### YOUR TASK
Reproduce the data from the line containing "Click the Disinstalla toolbar button" through the line containing "Open the Get", swapping "Screen dimensions" for "Display size" and leaving everything else unchanged. Give only that stretch.

### INFORMATION PROVIDED
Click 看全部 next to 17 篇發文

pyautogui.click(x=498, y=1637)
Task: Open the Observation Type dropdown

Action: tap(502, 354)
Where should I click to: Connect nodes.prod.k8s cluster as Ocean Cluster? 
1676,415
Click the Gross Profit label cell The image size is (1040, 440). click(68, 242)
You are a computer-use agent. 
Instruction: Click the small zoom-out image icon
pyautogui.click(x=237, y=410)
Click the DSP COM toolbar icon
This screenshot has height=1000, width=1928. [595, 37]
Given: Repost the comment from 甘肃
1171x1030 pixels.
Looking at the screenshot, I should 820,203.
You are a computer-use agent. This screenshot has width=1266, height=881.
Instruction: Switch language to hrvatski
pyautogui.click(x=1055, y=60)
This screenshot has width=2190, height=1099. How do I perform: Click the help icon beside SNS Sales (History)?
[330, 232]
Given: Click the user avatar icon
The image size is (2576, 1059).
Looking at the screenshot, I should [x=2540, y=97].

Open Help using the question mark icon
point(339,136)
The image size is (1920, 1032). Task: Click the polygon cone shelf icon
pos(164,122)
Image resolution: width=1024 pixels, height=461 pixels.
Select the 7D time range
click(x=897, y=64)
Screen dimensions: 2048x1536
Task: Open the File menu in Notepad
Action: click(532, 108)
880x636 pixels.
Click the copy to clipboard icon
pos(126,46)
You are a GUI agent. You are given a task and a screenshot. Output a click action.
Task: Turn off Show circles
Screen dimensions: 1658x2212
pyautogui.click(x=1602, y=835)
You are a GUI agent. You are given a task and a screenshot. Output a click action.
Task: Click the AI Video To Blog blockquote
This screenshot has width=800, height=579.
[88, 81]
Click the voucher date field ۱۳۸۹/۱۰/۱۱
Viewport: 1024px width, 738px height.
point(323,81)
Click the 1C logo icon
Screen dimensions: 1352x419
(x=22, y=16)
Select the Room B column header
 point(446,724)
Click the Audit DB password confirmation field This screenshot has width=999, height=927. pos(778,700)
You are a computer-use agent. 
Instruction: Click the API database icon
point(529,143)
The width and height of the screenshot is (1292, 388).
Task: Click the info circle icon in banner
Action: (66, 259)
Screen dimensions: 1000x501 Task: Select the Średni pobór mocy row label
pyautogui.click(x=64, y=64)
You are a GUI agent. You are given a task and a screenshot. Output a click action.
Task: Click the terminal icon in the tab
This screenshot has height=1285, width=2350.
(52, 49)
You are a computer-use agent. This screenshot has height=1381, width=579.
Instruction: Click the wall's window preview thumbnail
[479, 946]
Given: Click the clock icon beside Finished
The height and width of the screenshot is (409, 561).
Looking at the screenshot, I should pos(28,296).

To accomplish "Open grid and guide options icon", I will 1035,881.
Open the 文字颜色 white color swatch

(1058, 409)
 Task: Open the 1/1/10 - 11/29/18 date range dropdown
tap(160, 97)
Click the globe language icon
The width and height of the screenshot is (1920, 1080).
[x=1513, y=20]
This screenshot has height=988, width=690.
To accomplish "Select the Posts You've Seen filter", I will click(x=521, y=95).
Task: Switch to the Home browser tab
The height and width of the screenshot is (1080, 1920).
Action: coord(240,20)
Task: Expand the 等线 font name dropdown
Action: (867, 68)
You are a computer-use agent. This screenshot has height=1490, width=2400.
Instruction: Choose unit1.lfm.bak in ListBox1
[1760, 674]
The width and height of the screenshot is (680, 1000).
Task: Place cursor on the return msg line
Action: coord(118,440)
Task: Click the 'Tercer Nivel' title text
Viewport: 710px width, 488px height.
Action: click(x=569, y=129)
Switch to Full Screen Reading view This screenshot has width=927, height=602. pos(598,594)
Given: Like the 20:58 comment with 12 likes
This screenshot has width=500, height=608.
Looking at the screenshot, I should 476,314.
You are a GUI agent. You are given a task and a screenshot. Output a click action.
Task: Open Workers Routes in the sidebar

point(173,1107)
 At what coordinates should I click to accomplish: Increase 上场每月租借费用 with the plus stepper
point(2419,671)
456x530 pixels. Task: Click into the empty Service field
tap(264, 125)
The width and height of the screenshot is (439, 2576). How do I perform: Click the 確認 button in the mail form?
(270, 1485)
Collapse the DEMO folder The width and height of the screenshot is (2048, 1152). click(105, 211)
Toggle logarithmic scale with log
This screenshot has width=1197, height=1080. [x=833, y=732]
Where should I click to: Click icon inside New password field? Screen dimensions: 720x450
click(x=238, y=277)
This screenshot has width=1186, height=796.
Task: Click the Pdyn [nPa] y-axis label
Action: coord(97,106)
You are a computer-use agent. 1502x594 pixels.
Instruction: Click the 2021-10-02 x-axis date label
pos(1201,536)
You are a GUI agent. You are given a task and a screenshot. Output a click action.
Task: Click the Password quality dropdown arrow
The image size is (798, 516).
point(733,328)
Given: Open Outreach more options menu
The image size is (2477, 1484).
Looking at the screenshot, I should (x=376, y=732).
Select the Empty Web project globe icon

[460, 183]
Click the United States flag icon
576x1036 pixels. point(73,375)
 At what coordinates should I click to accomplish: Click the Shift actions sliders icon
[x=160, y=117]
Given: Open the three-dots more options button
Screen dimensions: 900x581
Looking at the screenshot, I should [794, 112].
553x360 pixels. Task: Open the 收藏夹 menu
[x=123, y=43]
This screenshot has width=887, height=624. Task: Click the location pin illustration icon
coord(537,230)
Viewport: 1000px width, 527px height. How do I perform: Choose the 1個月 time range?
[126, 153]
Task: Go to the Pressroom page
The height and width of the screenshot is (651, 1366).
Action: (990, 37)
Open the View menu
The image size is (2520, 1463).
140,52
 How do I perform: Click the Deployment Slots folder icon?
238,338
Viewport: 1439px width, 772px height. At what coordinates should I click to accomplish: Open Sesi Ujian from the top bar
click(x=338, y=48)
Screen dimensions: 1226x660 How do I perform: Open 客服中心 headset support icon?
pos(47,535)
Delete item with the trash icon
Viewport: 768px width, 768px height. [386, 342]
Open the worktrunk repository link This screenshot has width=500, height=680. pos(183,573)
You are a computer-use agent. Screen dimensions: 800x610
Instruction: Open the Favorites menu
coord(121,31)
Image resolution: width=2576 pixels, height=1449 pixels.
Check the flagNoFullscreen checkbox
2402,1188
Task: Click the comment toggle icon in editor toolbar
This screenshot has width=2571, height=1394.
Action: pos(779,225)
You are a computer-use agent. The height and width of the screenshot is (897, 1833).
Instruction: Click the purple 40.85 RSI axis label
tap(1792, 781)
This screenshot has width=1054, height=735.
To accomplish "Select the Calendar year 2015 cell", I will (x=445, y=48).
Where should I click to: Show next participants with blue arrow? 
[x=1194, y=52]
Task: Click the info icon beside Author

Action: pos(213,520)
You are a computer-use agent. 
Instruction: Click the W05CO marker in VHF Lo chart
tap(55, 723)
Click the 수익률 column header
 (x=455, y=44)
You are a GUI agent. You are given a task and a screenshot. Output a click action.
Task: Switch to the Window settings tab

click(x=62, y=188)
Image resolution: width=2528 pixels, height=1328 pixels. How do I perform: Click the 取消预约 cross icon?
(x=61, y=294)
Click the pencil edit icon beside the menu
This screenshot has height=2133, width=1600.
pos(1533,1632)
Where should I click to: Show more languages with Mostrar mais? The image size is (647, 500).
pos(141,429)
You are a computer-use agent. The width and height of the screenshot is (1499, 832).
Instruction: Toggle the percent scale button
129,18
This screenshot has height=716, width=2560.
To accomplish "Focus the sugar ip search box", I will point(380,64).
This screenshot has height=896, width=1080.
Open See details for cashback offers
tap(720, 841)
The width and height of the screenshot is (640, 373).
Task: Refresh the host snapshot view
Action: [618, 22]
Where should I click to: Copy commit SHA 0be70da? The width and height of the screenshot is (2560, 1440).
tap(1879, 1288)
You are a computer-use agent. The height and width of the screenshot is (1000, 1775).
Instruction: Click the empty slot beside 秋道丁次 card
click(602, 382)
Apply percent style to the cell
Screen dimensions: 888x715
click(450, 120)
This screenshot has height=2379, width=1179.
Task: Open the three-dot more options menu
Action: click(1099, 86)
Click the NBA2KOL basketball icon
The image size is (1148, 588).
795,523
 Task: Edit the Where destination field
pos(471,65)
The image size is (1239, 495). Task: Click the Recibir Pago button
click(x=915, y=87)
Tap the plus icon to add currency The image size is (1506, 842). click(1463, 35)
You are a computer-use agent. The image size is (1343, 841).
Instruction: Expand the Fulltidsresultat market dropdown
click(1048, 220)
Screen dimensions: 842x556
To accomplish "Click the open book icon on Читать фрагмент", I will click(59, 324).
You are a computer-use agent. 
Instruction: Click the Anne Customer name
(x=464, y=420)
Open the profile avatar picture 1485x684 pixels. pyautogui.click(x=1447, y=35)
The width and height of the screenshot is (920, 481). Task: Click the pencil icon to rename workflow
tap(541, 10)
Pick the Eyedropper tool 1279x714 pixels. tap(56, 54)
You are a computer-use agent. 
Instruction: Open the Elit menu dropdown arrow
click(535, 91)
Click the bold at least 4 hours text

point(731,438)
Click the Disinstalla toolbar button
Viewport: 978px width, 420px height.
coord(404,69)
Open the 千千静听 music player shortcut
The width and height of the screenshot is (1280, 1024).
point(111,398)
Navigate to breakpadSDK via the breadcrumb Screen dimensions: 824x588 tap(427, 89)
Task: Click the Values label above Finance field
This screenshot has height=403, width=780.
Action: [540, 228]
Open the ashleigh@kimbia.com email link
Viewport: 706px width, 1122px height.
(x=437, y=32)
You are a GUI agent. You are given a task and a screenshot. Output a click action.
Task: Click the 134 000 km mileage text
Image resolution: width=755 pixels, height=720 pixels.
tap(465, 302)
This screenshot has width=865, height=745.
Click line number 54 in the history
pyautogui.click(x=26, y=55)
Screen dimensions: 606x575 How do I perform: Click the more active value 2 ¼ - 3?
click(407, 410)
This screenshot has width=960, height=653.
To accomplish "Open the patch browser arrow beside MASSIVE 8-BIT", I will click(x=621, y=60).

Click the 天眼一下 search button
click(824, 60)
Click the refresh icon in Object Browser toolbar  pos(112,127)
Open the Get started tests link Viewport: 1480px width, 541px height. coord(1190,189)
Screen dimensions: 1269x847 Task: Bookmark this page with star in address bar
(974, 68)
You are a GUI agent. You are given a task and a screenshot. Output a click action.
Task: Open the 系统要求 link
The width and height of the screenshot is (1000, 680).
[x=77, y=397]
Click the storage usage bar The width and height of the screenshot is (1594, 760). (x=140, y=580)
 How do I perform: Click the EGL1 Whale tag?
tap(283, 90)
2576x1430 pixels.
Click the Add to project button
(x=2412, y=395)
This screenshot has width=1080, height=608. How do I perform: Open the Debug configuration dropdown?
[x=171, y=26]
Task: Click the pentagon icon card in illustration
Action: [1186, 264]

### FINAL RESULT
Click the Disinstalla toolbar button
Viewport: 978px width, 420px height.
coord(404,69)
Open the 千千静听 music player shortcut
The width and height of the screenshot is (1280, 1024).
point(111,398)
Navigate to breakpadSDK via the breadcrumb Display size: 824x588 tap(427, 89)
Task: Click the Values label above Finance field
This screenshot has height=403, width=780.
Action: [540, 228]
Open the ashleigh@kimbia.com email link
Viewport: 706px width, 1122px height.
(x=437, y=32)
You are a GUI agent. You are given a task and a screenshot. Output a click action.
Task: Click the 134 000 km mileage text
Image resolution: width=755 pixels, height=720 pixels.
tap(465, 302)
This screenshot has width=865, height=745.
Click line number 54 in the history
pyautogui.click(x=26, y=55)
Display size: 606x575 How do I perform: Click the more active value 2 ¼ - 3?
click(407, 410)
This screenshot has width=960, height=653.
To accomplish "Open the patch browser arrow beside MASSIVE 8-BIT", I will click(x=621, y=60).

Click the 天眼一下 search button
click(824, 60)
Click the refresh icon in Object Browser toolbar  pos(112,127)
Open the Get started tests link Viewport: 1480px width, 541px height. coord(1190,189)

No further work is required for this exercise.